- Theatrical release poster
- Directed by: Debra Neil-Fisher
- Written by: Brad Morris; Matt Walsh;
- Produced by: William Santor; John Griffith; Doug Murray; Brad Morris; Matt Walsh; Debbie Liebling; Carissa Buffel; Kevin Matusow;
- Starring: Eva Longoria; Matt Walsh; Nicole Byer; Al Madrigal; Lea Thompson; Keith David;
- Cinematography: Federico Cantini
- Edited by: David Clark
- Music by: Leo Birenberg
- Production companies: Traveling Picture Show Company; Productivity Media; Inner Child Productions; Roxwell Films;
- Distributed by: Vertical Entertainment
- Release date: April 22, 2022;
- Country: United States
- Language: English
- Box office: $20,500

= Unplugging =

2022 film by Debra Neil-Fisher

Unplugging is a 2022 American comedy film directed by Debra Neil-Fisher, in her directorial debut, from a screenplay by Brad Morris and Matt Walsh. It stars Walsh, Eva Longoria, Lea Thompson, Keith David, Nicole Byer, and Al Madrigal. It was released on April 22, 2022, by Vertical Entertainment.

==Premise==
A couple goes on a no-tech road trip to a remote mountain town.

==Cast==
- Eva Longoria as Jeanine Dewerson
- Matt Walsh as Dan Dewerson
- Nicole Byer as Officer Dunn
- Al Madrigal as Juan
- Lea Thompson as Brenda Perkins
- Keith David as T-Bone
- Joel Kim Booster as Phil
- Johnny Pemberton as Tim
- Hala Finley as Elizabeth "Blizzard" Dewerson
- Morgan Walsh as Florence
- Emmett Walsh as Carlito
- Pat Walsh as Frank

==Production==
In May 2019, it was announced Matt Walsh and Isla Fisher had joined the cast of the film, with Debra Neil-Fisher making her directorial debut, from a screenplay by Walsh and Brad Morris, with Walsh and Morris set to produce the film. In October 2020, Eva Longoria, Lea Thompson, Keith David, Nicole Byer, and Al Madrigal joined the cast of the film, with Longoria replacing Fisher.

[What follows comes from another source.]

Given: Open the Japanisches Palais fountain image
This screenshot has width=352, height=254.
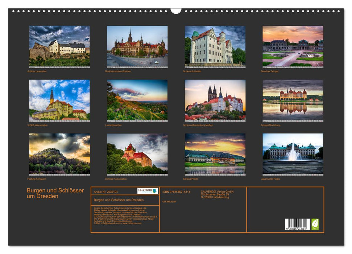Looking at the screenshot, I should point(293,155).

Principal photography began in October 2020. The film was shot in various locations in Oklahoma in the US, including Tulsa.

==Release==
Unplugging was released on April 22, 2022, by Vertical Entertainment.

==Reception==
In the United States and Canada, the film earned an estimated $20,500 from 101 theaters in its opening weekend.

On the review aggregator website Rotten Tomatoes, 14% of 14 reviews are positive, with an average rating of 3.8/10.